И топор. Топор отложить можно, а лучше бы завернуть в черный пластиковый пакет, который лежит в одном из ящиков на кухне, заклеить лентой, вынести на помойку или к реке. Сверток плюхнется в воду, порождая беспокойные круги, всколыхнет уютную муть, потревожит мягкую подушку ила и исчезнет навсегда.
А с ним и надежда на преображение.
Полыхнула молния, вслед за которой прокатился громовой раскат, слабо зазвенели стекла. И над самым ухом кто-то тяжело вздохнул.
– Я не боюсь, – сказал Вельский сам себе и подтянул топор поближе. – Страх для убогих...
Зазвонил телефон. Вельский потянулся к трубке, но не поднял сразу. Предчувствие чего-то плохого, способного снова изменить уже однажды измененную судьбу, заставляло медлить. А телефон надрывался, то радостно, то обиженно, то глухо.
– Алло? Алло... это ты? Ну наконец-то, что ж ты так долго, я заждалась!
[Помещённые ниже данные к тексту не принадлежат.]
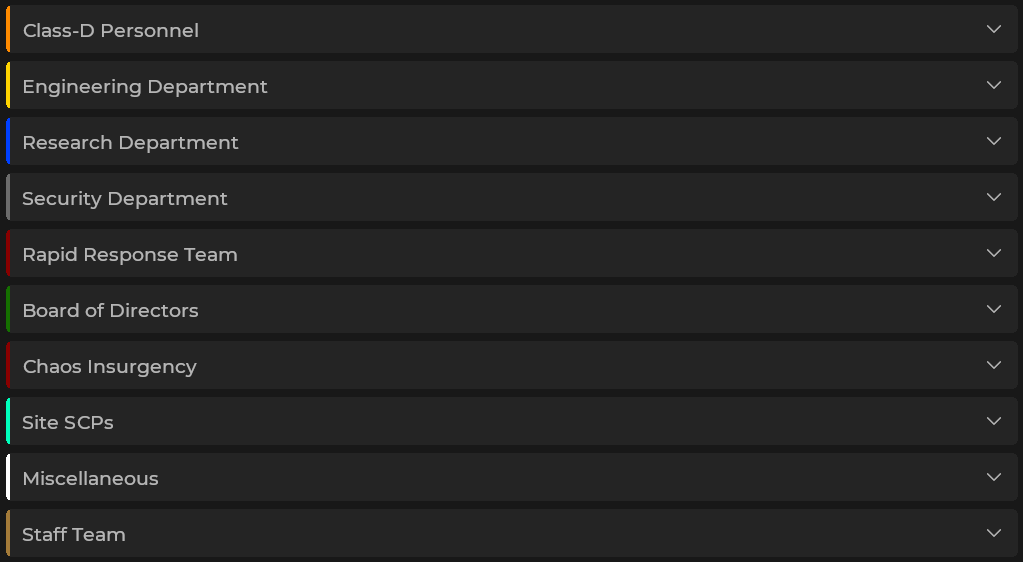Click the Security Department chevron arrow

tap(993, 198)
Знаешь, отсюда не так-то просто дозвониться, – голос, долетавший сквозь треск и шум помех, был знаком. Женька? Нету больше Женьки. Исчезла, растворилась в небытие! От нее остались пятна на лезвии да клок волос.
– Между прочим, тебе просили передать, чтобы ты поторопился. Слышишь? Не затягивай, а то все испортишь. Ты же хочешь стать известным?
– Хочу, – ответил Вельский, а вышло мычание, губы вдруг онемели и перестали слушаться, и руки тоже, иначе он бы не позволил, он бы отключился, бросил трубку. Мертвые мертвы, и нечего мешать.
– Трус. Какой же ты трус! И неудачник. Графоман несчастный. Знаешь, это даже хорошо, что ты меня убил, потому что жить с таким скотом было просто невыносимо. Да, я тебе изменяла!
– Сссс...
– Вот, даже сказать ничего не можешь. Ты ж импотент, как в постели, так и в творчестве. Смотри, это твой последний шанс, не используешь – навсегда останешься таким, как сейчас, никчемною амебой ...
Помехи почти исчезли, и голосок журчал, журчал, журчал... ручеек по камушкам, вода по проводам, по нервам. Рука судорожно сжала топор, поднялась и резко, с размаху, с наслаждением опустилась. Лезвие застряло в пластмассе, но Женька заткнулась.
И это хорошо. Это замечательно. Ее давно следовало заткнуть. А что до остального – тут она не права, он воспользуется шансом, станет знаменит. Жесток, беспощаден, популярен.